> Instructions for the task
Please rewrite the lines below, substituting "Select" for every "Open" and keeping everything else the same. Leave out the pictures.

BEGIN Information provided

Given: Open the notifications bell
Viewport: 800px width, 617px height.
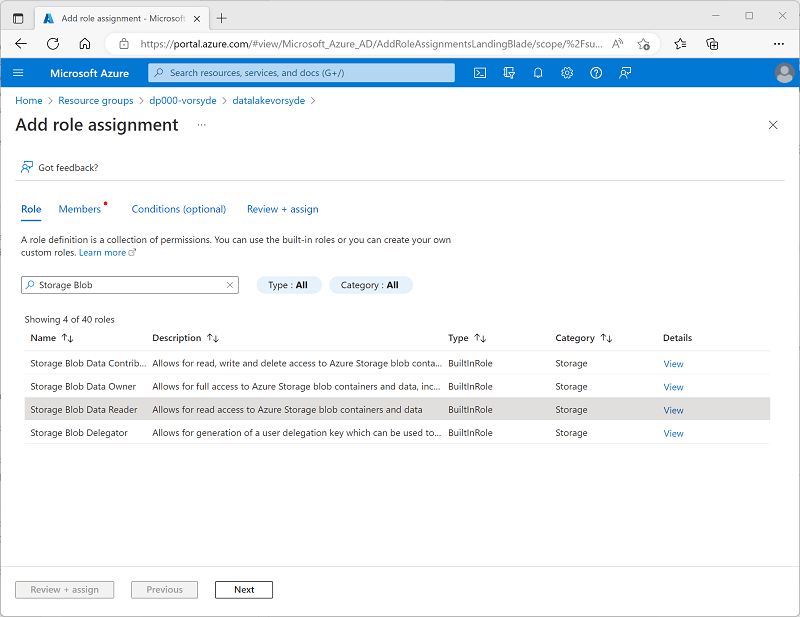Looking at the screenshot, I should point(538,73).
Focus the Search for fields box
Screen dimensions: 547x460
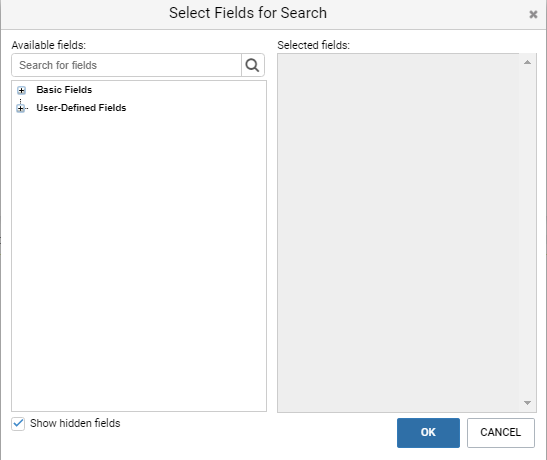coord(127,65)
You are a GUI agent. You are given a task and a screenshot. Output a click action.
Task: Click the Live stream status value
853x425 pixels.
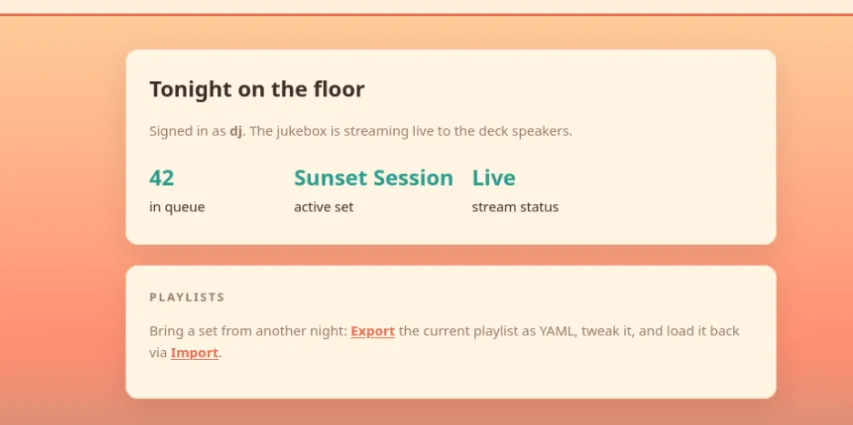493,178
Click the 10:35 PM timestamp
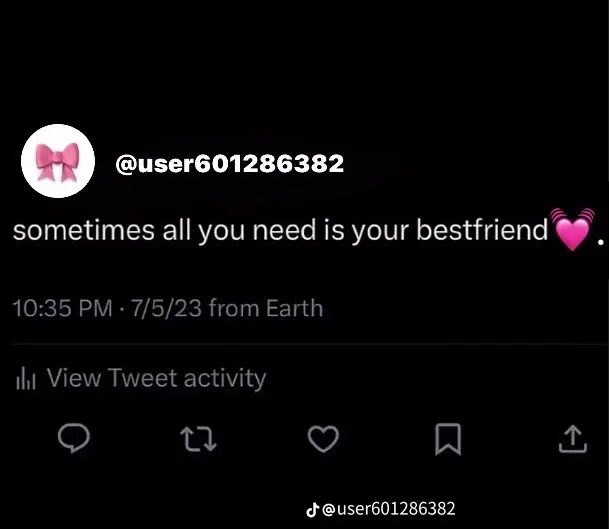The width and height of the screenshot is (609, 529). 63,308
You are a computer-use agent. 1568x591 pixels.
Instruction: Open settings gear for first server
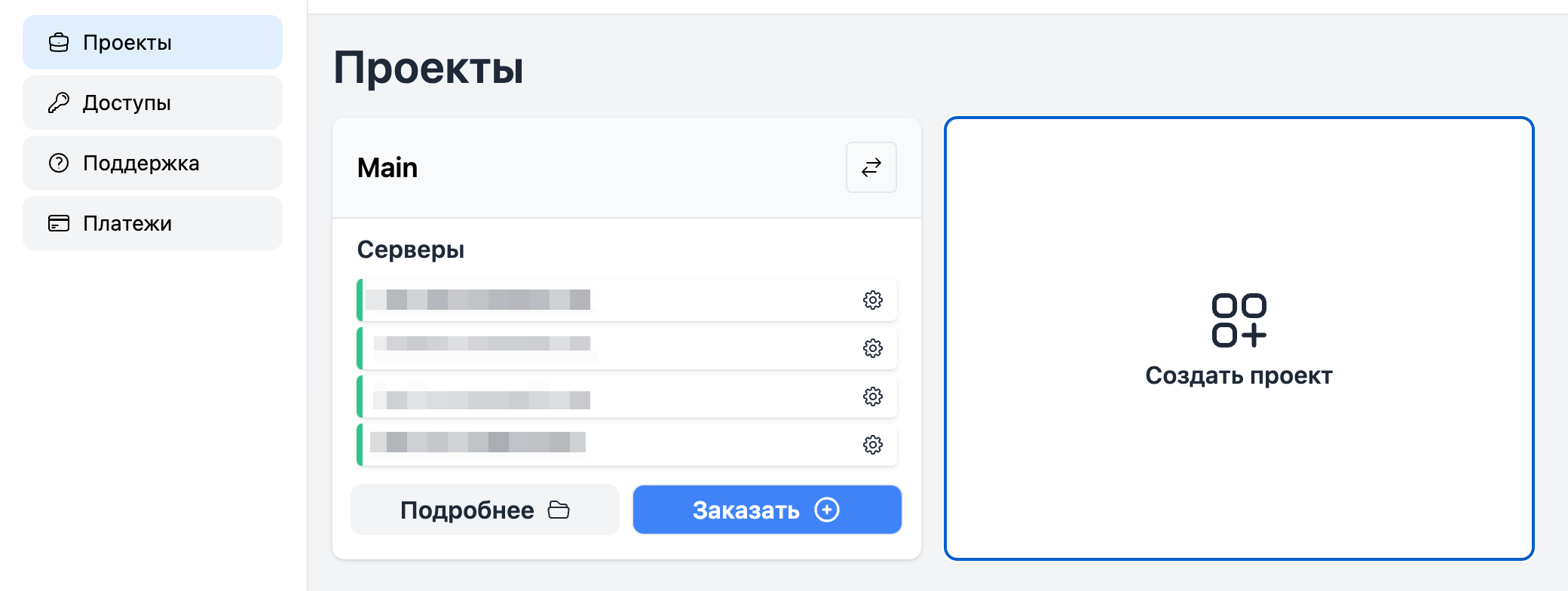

END Information provided

> Response to this task
Given: Select the notifications bell
Viewport: 800px width, 617px height.
Looking at the screenshot, I should point(538,73).
Focus the Search for fields box
Screen dimensions: 547x460
coord(127,65)
You are a GUI agent. You are given a task and a screenshot. Output a click action.
Task: Click the Live stream status value
853x425 pixels.
493,178
Click the 10:35 PM timestamp
The width and height of the screenshot is (609, 529). 63,308
You are a computer-use agent. 1568x591 pixels.
Instruction: Select settings gear for first server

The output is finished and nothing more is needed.